■ Problem requirements
Copy down the material word for word, starting at its first line and ending with the line that contains "coord(920,41)".

>> BEGIN Entries

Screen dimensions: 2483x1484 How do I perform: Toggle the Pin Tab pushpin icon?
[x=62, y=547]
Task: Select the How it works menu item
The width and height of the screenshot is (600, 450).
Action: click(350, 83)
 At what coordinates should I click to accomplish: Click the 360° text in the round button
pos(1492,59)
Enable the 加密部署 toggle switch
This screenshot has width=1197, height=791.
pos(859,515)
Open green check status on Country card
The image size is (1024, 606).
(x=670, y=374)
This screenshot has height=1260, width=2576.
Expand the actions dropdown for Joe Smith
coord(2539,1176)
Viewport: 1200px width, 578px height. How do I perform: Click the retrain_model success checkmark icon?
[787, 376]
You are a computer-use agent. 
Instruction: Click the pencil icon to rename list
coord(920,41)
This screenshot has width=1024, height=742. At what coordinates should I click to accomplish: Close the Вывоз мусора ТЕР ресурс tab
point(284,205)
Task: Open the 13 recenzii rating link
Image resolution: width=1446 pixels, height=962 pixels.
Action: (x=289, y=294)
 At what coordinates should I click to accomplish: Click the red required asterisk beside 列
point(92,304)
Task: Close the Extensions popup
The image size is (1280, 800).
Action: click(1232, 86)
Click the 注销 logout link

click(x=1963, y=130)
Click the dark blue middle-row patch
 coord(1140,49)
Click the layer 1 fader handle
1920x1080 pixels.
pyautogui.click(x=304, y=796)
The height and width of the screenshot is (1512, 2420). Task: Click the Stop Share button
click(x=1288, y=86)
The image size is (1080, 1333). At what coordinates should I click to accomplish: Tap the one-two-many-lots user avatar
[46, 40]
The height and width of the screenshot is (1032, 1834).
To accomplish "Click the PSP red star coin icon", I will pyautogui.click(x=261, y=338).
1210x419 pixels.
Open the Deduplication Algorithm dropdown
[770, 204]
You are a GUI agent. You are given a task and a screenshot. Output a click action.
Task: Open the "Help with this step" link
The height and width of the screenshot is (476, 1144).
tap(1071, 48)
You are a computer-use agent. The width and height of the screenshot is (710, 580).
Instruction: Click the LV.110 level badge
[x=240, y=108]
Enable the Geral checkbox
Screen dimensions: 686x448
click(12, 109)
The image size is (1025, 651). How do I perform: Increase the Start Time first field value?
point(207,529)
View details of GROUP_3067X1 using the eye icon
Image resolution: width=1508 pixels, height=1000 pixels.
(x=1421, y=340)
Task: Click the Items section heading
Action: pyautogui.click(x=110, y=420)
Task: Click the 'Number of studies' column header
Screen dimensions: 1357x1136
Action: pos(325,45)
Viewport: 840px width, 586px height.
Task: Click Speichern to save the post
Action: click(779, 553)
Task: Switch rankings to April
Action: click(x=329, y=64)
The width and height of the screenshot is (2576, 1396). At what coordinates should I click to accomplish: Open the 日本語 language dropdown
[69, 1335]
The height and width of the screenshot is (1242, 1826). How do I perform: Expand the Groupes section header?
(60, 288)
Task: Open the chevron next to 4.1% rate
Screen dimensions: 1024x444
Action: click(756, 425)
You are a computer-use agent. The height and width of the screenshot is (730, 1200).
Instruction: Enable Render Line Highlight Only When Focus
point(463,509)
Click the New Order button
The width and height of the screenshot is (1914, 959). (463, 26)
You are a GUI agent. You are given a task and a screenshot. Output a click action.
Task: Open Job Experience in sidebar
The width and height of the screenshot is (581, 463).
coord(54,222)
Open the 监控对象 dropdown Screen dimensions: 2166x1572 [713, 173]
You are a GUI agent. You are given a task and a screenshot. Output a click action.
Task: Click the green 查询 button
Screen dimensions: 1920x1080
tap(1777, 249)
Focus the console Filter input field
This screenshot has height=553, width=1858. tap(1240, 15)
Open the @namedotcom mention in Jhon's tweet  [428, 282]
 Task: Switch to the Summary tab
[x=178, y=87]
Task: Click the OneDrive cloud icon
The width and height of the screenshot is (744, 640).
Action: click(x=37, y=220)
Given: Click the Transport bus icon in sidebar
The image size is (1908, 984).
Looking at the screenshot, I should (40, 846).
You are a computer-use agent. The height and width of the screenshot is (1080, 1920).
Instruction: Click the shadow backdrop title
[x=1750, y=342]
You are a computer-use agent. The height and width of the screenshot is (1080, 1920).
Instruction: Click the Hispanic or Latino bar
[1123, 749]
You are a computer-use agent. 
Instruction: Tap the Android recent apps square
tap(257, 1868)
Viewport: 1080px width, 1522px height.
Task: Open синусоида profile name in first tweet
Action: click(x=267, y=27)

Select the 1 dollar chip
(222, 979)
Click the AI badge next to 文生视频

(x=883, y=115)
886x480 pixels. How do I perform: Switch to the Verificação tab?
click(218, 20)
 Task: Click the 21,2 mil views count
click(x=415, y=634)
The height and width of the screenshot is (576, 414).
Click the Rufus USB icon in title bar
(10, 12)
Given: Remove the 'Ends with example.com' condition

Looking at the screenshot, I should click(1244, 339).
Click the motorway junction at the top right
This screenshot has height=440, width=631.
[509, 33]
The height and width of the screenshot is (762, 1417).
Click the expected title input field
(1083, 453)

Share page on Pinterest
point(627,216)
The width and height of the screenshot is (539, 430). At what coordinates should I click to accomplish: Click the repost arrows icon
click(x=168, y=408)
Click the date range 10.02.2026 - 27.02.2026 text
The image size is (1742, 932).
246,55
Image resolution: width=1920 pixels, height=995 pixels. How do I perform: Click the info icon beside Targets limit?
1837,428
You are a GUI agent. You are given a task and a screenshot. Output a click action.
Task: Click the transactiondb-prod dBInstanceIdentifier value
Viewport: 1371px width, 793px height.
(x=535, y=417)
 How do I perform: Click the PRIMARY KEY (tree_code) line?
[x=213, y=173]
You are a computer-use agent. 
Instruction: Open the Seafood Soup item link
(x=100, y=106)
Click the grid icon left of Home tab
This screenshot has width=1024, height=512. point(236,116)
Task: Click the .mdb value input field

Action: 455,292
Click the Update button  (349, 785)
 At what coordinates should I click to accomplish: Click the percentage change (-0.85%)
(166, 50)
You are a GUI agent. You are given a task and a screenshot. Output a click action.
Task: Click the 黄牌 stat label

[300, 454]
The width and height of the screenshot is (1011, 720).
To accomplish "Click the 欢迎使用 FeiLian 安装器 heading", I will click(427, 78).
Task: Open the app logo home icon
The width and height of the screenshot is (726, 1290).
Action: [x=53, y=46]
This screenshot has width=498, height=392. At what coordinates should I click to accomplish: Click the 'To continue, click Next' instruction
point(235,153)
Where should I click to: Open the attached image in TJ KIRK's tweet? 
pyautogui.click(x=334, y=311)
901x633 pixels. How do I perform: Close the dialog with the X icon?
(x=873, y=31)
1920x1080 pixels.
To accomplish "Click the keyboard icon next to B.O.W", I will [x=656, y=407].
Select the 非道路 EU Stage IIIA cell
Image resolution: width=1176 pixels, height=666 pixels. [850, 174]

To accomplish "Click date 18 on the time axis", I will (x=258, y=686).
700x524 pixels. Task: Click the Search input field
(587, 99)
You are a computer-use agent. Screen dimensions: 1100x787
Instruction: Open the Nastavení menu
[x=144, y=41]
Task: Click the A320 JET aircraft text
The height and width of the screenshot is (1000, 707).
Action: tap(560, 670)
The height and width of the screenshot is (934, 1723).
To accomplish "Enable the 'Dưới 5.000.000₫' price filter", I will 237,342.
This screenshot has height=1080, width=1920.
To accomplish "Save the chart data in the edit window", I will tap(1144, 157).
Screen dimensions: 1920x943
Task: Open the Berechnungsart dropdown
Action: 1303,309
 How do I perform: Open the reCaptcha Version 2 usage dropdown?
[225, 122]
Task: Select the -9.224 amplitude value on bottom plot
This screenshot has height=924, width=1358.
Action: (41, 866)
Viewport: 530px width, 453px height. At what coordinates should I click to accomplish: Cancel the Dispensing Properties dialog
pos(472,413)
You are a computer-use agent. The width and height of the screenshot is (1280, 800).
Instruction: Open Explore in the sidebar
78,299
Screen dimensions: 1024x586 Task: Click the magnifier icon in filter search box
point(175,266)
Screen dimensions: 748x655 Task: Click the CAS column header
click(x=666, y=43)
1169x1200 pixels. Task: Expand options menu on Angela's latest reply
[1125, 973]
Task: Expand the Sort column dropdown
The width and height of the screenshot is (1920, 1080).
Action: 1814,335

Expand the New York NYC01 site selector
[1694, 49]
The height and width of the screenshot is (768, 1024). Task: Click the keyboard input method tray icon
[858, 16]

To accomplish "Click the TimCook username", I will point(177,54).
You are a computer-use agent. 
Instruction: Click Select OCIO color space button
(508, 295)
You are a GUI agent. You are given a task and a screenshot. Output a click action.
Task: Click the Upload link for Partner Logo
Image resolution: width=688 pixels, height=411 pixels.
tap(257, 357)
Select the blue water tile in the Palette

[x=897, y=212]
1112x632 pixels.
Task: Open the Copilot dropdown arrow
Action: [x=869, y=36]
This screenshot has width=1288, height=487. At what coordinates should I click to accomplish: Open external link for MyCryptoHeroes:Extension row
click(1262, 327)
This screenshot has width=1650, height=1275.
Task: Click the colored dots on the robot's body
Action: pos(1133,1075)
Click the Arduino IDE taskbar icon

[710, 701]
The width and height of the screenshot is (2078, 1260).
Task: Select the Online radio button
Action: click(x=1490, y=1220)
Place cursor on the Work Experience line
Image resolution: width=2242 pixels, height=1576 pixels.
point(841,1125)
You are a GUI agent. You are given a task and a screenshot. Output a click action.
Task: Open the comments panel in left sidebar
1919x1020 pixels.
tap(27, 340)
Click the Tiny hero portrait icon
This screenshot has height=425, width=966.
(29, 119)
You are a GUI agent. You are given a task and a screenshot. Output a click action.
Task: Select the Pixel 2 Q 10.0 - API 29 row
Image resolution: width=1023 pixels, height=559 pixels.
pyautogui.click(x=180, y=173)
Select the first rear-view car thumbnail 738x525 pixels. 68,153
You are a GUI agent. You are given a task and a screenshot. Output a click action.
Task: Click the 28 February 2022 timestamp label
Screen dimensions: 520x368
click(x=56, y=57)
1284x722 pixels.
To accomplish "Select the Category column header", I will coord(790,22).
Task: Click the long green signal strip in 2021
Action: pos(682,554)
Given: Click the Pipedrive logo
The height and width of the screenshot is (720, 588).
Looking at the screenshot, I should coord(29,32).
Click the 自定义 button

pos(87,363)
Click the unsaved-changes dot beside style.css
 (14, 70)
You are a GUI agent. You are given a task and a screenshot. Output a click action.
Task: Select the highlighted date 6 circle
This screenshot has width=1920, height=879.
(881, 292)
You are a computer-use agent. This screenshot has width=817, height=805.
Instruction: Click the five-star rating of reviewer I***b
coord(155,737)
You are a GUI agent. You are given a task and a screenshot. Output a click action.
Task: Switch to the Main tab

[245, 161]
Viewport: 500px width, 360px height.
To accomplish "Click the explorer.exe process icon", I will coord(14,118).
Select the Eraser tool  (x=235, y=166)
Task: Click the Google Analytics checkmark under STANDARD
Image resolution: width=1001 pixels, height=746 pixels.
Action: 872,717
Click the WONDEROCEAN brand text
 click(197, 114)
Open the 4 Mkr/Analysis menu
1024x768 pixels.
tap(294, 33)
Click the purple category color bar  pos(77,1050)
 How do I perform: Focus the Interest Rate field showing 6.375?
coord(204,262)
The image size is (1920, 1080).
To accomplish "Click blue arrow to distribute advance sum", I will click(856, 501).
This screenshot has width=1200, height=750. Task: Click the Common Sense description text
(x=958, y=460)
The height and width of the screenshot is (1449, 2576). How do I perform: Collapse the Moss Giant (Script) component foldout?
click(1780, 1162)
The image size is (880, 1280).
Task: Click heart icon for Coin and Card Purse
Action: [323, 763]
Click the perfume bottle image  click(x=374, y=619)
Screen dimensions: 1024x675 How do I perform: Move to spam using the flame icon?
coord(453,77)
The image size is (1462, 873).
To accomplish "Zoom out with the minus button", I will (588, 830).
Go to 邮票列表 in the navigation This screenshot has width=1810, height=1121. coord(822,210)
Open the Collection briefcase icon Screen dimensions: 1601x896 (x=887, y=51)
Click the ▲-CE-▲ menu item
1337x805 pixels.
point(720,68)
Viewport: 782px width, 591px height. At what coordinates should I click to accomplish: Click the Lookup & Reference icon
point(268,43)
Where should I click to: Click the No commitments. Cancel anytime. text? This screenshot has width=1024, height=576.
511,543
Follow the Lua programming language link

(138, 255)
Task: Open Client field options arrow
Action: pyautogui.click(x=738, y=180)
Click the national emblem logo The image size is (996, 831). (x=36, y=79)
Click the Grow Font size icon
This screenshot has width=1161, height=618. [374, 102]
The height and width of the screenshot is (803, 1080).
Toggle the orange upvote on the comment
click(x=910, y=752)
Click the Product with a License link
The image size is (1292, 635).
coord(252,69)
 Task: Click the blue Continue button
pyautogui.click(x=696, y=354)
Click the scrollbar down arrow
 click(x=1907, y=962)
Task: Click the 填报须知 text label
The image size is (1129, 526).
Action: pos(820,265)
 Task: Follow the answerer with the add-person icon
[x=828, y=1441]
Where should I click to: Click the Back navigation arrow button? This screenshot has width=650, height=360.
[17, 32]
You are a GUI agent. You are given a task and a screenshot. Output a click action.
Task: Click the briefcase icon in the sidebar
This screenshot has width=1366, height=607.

>> END Entries

■ Response to this exercise
Screen dimensions: 2483x1484 How do I perform: Toggle the Pin Tab pushpin icon?
[x=62, y=547]
Task: Select the How it works menu item
The width and height of the screenshot is (600, 450).
Action: click(350, 83)
 At what coordinates should I click to accomplish: Click the 360° text in the round button
pos(1492,59)
Enable the 加密部署 toggle switch
This screenshot has width=1197, height=791.
pos(859,515)
Open green check status on Country card
The image size is (1024, 606).
(x=670, y=374)
This screenshot has height=1260, width=2576.
Expand the actions dropdown for Joe Smith
coord(2539,1176)
Viewport: 1200px width, 578px height. How do I perform: Click the retrain_model success checkmark icon?
[787, 376]
You are a computer-use agent. 
Instruction: Click the pencil icon to rename list
coord(920,41)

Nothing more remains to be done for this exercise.